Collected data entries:
^^^^^^^^
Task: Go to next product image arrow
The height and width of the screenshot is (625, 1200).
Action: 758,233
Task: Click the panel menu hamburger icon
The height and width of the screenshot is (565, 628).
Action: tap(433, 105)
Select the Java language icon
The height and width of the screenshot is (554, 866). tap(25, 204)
^^^^^^^^
▸ TASK BRIEF
Produce an exact copy of the entries above.

▸ TASK RESPONSE
Task: Go to next product image arrow
The height and width of the screenshot is (625, 1200).
Action: 758,233
Task: Click the panel menu hamburger icon
The height and width of the screenshot is (565, 628).
Action: tap(433, 105)
Select the Java language icon
The height and width of the screenshot is (554, 866). tap(25, 204)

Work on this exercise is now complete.